La liberté d’expression n’est pas gratuite. Elle a toujours été une idée radicale et de nombreux Européens ont sacrifié leur vie pour défendre le fait de pouvoir dire ce qu’ils pensent. Comme l’a souligné l’auteur britannique George Orwell, la liberté d’expression n’a de sens que si on a le droit de dire aux gens ce qu’ils ne veulent pas entendre.
C’est pourquoi la bataille pour la liberté d’expression est une histoire sans fin. On peut remporter des batailles, mais on ne pourra jamais régler la question une fois pour toutes. Il y aura toujours contre elle des forces puissantes en nous-mêmes et dans la société.
Le courage est la condition de la liberté. Sans le courage de parler librement, en faisant fi des menaces, la liberté cessera d’exister. Charlie dit qu’il ne restera pas silencieux malgré le sort tragique de ses braves artistes, journalistes et rédacteurs en chef. C’est très touchant et ça devrait nous inspirer car ils savent bien ce qui est arrivé à leurs confrères et amis.
Le courage est aussi l’arme la plus efficace contre le terrorisme. Le but des terroristes est de nous terroriser afin de nous faire faire ce qu’ils veulent. C’est pourquoi les médias et leur image sont si importants pour eux : ils veulent répandre la peur. Mais, si nous refusons d’être terrorisés et de faire ce qui leur plaît, ils redeviennent de simples criminels. Pour protéger notre liberté et combattre le terrorisme, il nous faut plus de Charlie Hebdo.
Enfin, concernant la question de l’autocensure, qui fut le point de départ de toute l’affaire lorsqu’il y a 15 ans nous avons publié les caricatures du prophète Mahomet dans le journal danois Jyllands-Posten, l’autocensure n’a rien à voir avec les bonnes manières et la bienséance. Elle intervient quand vous voulez dire quelque chose mais que vous vous retenez parce que vous avez peur de ce qui pourrait vous arriver. Le problème est qu’elle est invisible, et pas très glorieuse.
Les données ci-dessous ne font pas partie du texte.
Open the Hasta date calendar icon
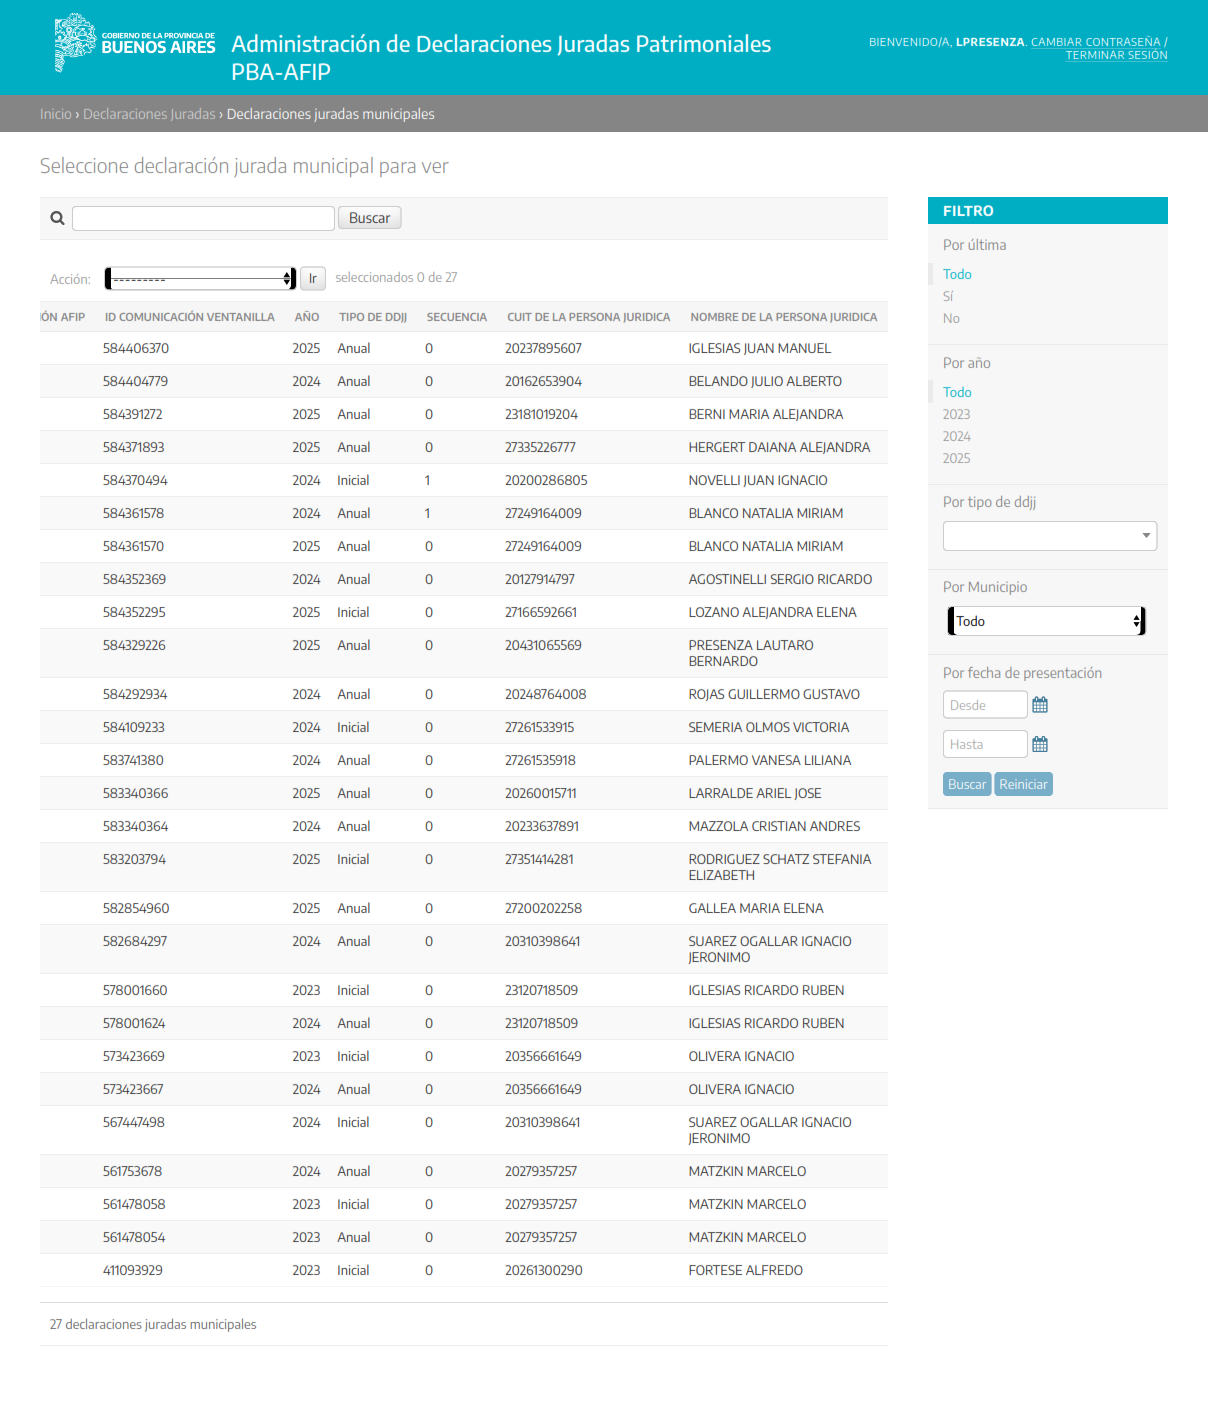 tap(1040, 744)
Il est très difficile d’avoir une conversation honnête sur le sujet.
L’écrivain serbe Danilo Kis, qui a émigré en France et qui est mort à Paris en 1989, a écrit ceci sur l’impact destructeur de l’autocensure : « En refusant d’admettre qu’elle existe, l’autocensure entre dans la catégorie des mensonges et de la corruption morale. »
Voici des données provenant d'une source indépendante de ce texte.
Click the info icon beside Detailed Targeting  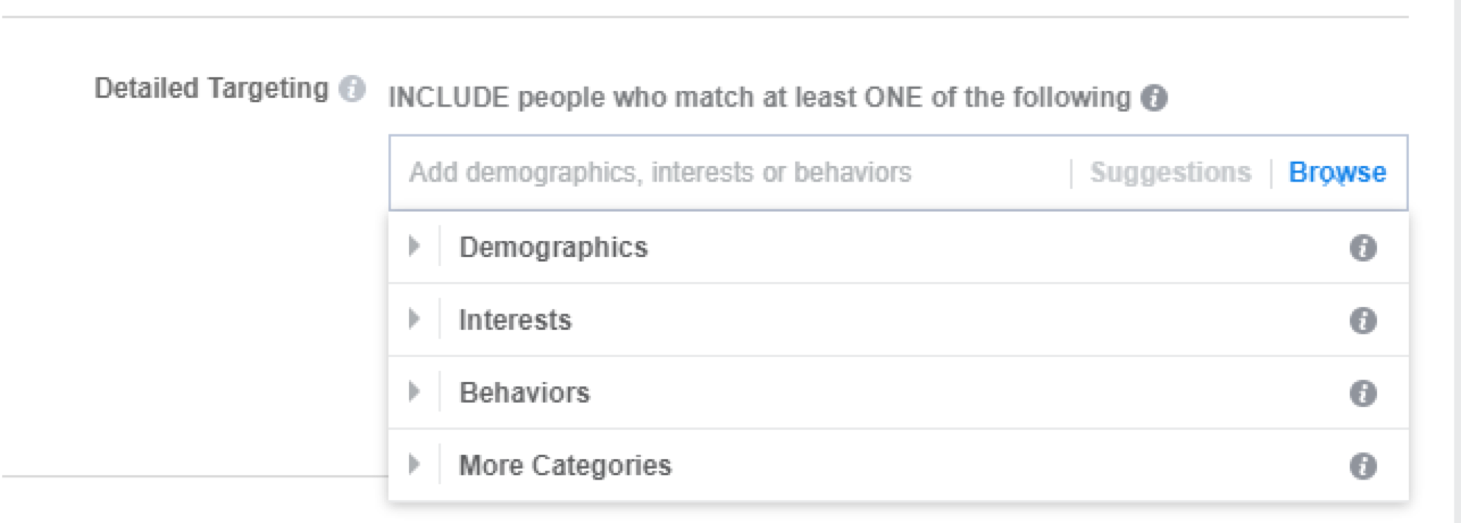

Quant à l’écrivain cubain Reinaldo Arenas, un autre auteur ayant l’expérience des régimes autoritaires, il explique la puissance destructive de l’autocensure de cette façon : « Vous n’êtes pas un individu opprimé, vous êtes un individu qui s’oppresse lui-même. Vous n’êtes pas seulement censuré, vous vous censurez vous-même. Vous n’êtes pas seulement surveillé, vous vous surveillez vous-même. »
C’est pourquoi Charlie Hebdo mérite notre soutien. Charlie mène un combat noble contre la corruption morale et l’autodestruction.